The rufous-breasted spinetail (Synallaxis erythrothorax) is a species of bird in the Furnariinae subfamily of the ovenbird family Furnariidae. It is found in Belize, El Salvador, Guatemala, Honduras, and Mexico.

==Taxonomy and systematics==

The rufous-breasted spinetail's taxonomy is unsettled. The International Ornithological Committee and BirdLife International's Handbook of the Birds of the World assign it two subspecies, the nominate S. e. erythrothorax (Sclater, PL, 1855) and S. e. pacifica (Griscom, 1930). The Clements taxonomy adds a third, S. e. furtiva (Bangs & Peters, 1927), that the other two systems include within the nominate.

A study published in 2011 determined that the rufous-breasted spinetail and the white-whiskered spinetail (S. candei) are sister species.

This article follows the two-subspecies model.

==Description==

The rufous-breasted spinetail is 13 to 16 cm long and weighs 15 to 19 g. The sexes have the same plumage. Adults of the nominate subspecies have a sepia brown face, crown, nape, back, rump and uppertail coverts. Their wings are chestnut with brown tips on their flight feathers. Their tail is chestnut brown; the feathers have black shafts. Their chin and upper throat are slate black with widish white streaks; their lower throat is solid slate black. Their breast and sides are deep cinnamon rufous, their flanks light brown, their belly mottled whitish or mouse gray with an olive tinge, and their undertail coverts a lighter, grayer, brown than the flanks. Their iris is dark red to reddish brown, their bill black (sometimes with a brownish base to the mandible), and their legs and feet bright gray to greenish gray. Juveniles have a similar pattern to adults with light brown upper breast, flanks, and undertail coverts and pale grayish lower breast and belly mottled with brown. Subspecies S. e. pacifica is overall paler than the nominate, with a gray (instead of black) lower throat and less olive on the flanks.

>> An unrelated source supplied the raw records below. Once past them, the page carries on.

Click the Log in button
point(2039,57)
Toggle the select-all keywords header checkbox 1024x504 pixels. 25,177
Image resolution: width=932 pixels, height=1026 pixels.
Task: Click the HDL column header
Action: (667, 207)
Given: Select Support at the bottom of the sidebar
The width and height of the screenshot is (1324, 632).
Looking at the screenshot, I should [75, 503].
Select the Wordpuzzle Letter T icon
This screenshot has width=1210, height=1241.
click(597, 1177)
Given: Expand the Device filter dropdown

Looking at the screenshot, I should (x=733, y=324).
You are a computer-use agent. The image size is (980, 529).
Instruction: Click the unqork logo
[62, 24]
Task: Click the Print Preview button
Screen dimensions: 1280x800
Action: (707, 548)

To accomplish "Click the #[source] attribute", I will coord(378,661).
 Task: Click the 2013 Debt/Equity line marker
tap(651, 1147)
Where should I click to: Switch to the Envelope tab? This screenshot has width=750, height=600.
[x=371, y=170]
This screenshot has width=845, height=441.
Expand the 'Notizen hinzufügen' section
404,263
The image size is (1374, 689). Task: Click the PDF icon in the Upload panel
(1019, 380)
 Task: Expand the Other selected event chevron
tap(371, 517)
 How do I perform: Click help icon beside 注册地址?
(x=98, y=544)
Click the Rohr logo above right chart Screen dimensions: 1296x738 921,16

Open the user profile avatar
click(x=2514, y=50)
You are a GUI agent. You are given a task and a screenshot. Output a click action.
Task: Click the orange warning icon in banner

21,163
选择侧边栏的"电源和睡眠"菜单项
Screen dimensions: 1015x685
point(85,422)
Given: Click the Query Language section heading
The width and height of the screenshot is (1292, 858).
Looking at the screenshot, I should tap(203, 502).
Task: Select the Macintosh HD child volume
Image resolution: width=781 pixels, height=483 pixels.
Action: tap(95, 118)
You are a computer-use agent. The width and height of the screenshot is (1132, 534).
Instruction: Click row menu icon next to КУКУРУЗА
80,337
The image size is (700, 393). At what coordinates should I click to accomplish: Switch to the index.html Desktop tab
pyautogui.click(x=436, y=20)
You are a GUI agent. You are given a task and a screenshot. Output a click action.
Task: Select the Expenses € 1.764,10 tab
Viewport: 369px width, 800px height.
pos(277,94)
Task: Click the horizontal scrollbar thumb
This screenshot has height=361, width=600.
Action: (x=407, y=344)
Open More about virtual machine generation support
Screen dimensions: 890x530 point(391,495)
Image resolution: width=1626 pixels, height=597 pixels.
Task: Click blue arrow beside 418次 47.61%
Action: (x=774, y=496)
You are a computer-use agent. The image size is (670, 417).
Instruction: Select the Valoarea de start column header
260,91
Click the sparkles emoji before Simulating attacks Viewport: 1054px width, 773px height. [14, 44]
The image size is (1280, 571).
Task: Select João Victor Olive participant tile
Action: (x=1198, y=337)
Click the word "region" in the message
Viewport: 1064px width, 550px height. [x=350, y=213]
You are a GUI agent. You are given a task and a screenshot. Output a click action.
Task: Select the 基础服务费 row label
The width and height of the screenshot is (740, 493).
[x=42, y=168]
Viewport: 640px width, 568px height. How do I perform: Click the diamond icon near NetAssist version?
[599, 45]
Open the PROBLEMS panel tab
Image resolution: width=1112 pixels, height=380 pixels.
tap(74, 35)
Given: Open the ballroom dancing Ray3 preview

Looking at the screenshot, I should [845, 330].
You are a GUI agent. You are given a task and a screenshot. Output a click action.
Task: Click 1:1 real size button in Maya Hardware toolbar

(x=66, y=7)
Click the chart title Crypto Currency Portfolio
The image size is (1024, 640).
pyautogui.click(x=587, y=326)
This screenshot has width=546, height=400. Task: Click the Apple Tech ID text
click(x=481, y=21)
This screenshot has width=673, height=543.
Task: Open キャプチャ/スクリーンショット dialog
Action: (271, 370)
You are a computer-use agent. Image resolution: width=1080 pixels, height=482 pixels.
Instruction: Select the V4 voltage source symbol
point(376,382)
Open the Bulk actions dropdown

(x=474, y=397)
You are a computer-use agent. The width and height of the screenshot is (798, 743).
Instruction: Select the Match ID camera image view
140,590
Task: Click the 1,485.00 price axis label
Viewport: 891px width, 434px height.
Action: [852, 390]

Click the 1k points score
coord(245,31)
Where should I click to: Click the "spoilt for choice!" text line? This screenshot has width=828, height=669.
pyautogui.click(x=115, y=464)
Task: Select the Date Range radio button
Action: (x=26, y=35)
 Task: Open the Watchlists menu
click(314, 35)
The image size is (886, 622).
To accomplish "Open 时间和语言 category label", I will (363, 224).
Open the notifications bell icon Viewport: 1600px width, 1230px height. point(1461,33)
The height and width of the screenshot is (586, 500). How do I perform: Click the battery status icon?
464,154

==Distribution and habitat==

The rufous-breasted spinetail has a disjunct distribution. The nominate subspecies is the more widespread. It is found from Veracruz, northern Oaxaca, and the Yucatán Peninsula in Mexico south on the Caribbean side through Belize and Guatemala into northwestern Honduras. Subspecies S. e. pacifica is found from southwestern Chiapas in Mexico south on the Pacific side through Guatemala into El Salvador. The species inhabits a variety of landscapes characterized by dense vegetation. They include the edges of lowland evergreen forest, secondary forest, second-growth scrublands, brushy clearings, and swampy areas. In elevation it ranges from sea level to 1250 m in Guatemala but only to 750 m elsewhere.

==Behavior==
===Movement===

The rufous-breasted spinetail is a year-round resident throughout its range.

===Feeding===

The rufous-breasted spinetail feeds mostly on arthropods but also includes small berries in its diet. It usually forages singly or in pairs, gleaning prey from foliage and the ground in dense vegetation.

===Breeding===

The rufous-breasted spinetail's breeding season has not been fully defined but includes at least late March to September. Both members of a pair build the nest, a dome of thorny sticks that may be half again as long as it is high, with a tunnel entrance and a platform at the tunnel entrance. Its exterior is "thatched" with pieces of bark and stems of several leaf types. The inner chamber has a cup of grass and fine twigs. Most clutches are of three eggs but four are sometimes laid. The incubation period is 17 to 18 days and fledging occurs about 15 days after hatch. Both parents incubate the clutch and provision nestlings.

===Vocalization===

The rufous-breasted spinetail's song is "a nasal weet!-weet!-weet!-Wur'r'r'r'r'r". Other vocalizations are a "very high, rising slightly shrieking wrutuwit-wít-truw" and " a nasal, emphatic whit'chew". Its alarm call is a chatter or trill.

==Status==

The IUCN has assessed the rufous-breasted spinetail as being of Least Concern. It has a large range and its estimated population of at least 50,000 mature individuals is believed to be stable. No immediate threats have been identified. "The impacts humans will have on the spinetail will depend on how much acceptable secondary habitat increases compared to the rates of complete deforestation, which is not tolerated by the bird."